• _Collected data_:
__________
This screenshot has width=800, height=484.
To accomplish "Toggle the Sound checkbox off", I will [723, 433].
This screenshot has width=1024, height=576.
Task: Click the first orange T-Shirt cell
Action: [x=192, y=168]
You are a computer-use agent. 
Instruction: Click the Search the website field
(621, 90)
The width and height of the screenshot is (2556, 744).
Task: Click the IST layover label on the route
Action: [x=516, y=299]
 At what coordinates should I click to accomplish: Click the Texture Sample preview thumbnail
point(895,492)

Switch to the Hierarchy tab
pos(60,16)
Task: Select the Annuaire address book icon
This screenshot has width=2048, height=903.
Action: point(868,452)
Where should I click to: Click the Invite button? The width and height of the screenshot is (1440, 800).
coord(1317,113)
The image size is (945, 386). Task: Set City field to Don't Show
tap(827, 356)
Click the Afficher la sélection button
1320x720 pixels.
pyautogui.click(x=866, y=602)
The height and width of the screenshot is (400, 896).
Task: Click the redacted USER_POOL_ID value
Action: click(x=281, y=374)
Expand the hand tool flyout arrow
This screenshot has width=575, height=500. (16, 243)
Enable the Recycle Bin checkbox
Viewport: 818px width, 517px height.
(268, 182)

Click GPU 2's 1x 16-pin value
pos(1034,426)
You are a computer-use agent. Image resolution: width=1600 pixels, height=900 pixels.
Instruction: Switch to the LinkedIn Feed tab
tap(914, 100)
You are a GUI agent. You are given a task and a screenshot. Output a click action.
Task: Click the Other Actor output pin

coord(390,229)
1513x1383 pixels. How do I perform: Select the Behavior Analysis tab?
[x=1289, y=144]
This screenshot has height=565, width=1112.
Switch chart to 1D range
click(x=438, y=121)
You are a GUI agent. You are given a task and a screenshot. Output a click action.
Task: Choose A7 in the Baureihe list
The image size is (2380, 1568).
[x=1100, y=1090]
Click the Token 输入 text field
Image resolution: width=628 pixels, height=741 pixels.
__________
• _What you have to do_:
Repeat the data exactly. Leave nothing out.

• _Written answer_:
This screenshot has width=800, height=484.
To accomplish "Toggle the Sound checkbox off", I will [723, 433].
This screenshot has width=1024, height=576.
Task: Click the first orange T-Shirt cell
Action: [x=192, y=168]
You are a computer-use agent. 
Instruction: Click the Search the website field
(621, 90)
The width and height of the screenshot is (2556, 744).
Task: Click the IST layover label on the route
Action: [x=516, y=299]
 At what coordinates should I click to accomplish: Click the Texture Sample preview thumbnail
point(895,492)

Switch to the Hierarchy tab
pos(60,16)
Task: Select the Annuaire address book icon
This screenshot has width=2048, height=903.
Action: point(868,452)
Where should I click to: Click the Invite button? The width and height of the screenshot is (1440, 800).
coord(1317,113)
The image size is (945, 386). Task: Set City field to Don't Show
tap(827, 356)
Click the Afficher la sélection button
1320x720 pixels.
pyautogui.click(x=866, y=602)
The height and width of the screenshot is (400, 896).
Task: Click the redacted USER_POOL_ID value
Action: click(x=281, y=374)
Expand the hand tool flyout arrow
This screenshot has width=575, height=500. (16, 243)
Enable the Recycle Bin checkbox
Viewport: 818px width, 517px height.
(268, 182)

Click GPU 2's 1x 16-pin value
pos(1034,426)
You are a computer-use agent. Image resolution: width=1600 pixels, height=900 pixels.
Instruction: Switch to the LinkedIn Feed tab
tap(914, 100)
You are a GUI agent. You are given a task and a screenshot. Output a click action.
Task: Click the Other Actor output pin

coord(390,229)
1513x1383 pixels. How do I perform: Select the Behavior Analysis tab?
[x=1289, y=144]
This screenshot has height=565, width=1112.
Switch chart to 1D range
click(x=438, y=121)
You are a GUI agent. You are given a task and a screenshot. Output a click action.
Task: Choose A7 in the Baureihe list
The image size is (2380, 1568).
[x=1100, y=1090]
Click the Token 输入 text field
Image resolution: width=628 pixels, height=741 pixels.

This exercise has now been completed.